= Paulinho Paiakan =

Brazilian indigenous leader (1955- 2020)

Paulinho Paiakan (1955 – 16 June 2020) was a leader of the Kayapo people, an indigenous tribe of Brazil. He led the Kayapo in their protests against the destruction of the Amazon rainforest.

==Background==
Paiakan was hired by the Brazilian government in 1971 to facilitate the construction of the Trans-Amazonian highway system through Kayapo lands. Once Paiakan saw the nature of the project first hand, he quit his job and began to mobilize his people against the project. He formed a splinter group from his home village and settled in a new village named Aukre, where he set out to document the destruction of the rainforest and the Kayapo traditions.

Paiakan became known on the world stage, touring Europe and North America with public appearances and speaking engagements, sponsored by Friends of the Earth, the World Wildlife Fund and the Kayapo Support Group of Chicago in a campaign against the Altamira Dam project. Speaking at the University of Chicago, he said:

The forest is one big thing; it has people, animals, and plants. There is no point saving the animals if the forest is burned down; there is no point saving the forest if the people and animals who live in it are killed or driven away. The groups trying to save the races of animals cannot win if the people trying to save the forest lose; the people trying to save the Indians cannot win if either of the others lose; the Indians cannot win without the support of these groups; but the groups cannot win either without the support of the Indians, who know the forest and the animals and can tell what is happening to them. No one of us is strong enough to win alone; together, we can be strong enough to win.

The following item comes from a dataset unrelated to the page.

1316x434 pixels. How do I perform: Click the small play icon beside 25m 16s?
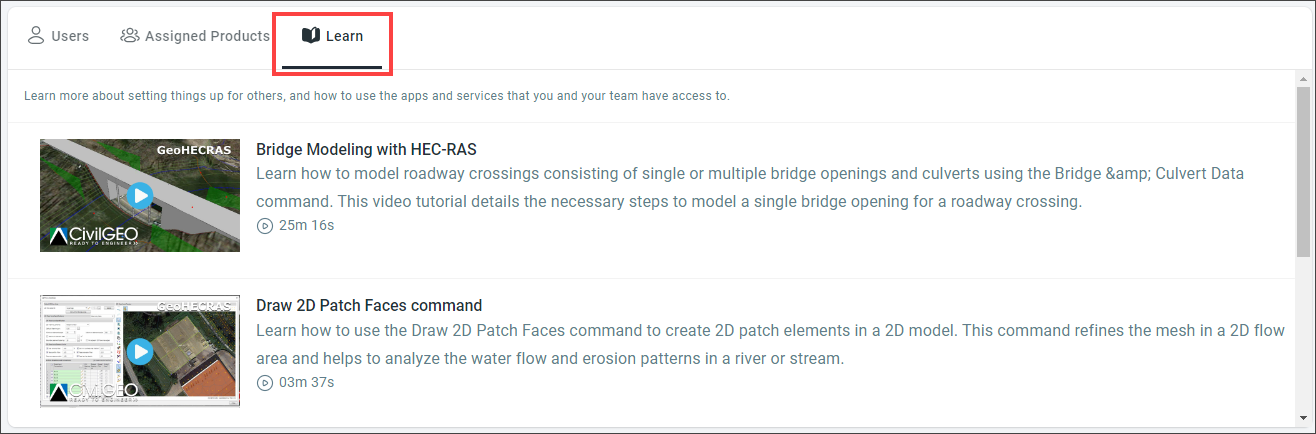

The World Bank announced that it would not grant Brazil a loan for the project following this campaign and the subsequent protest at Altamira.

==Rape charge and subsequent trial==
In 1992, Paiakan was accused of raping a young white woman whom he had hired to tutor his children. He was accused of biting off the nipples and inserting both hands in the woman's vagina, among other things. In 1994, Paiakan was acquitted, but in a 1999 retrial, he was convicted and sentenced to six years in prison. The entire affair stigmatized not only Paiakan, but the entire indigenous peoples' movement of which he had been such a key figure.

== Personal life and death ==
Paiakan was the brother of activist Tuíre Kayapó and the father of aspiring politician Maial Panhpunu Paiakan.

Paiakan died on 16 June 2020, at the Hospital Público Regional do Araguaia in Redenção, Pará, from COVID-19 during the COVID-19 pandemic in Brazil. He was around 65 years old at the time of his death. He worked closely with another Brazilian COVID-19 victim, Missias Kokama.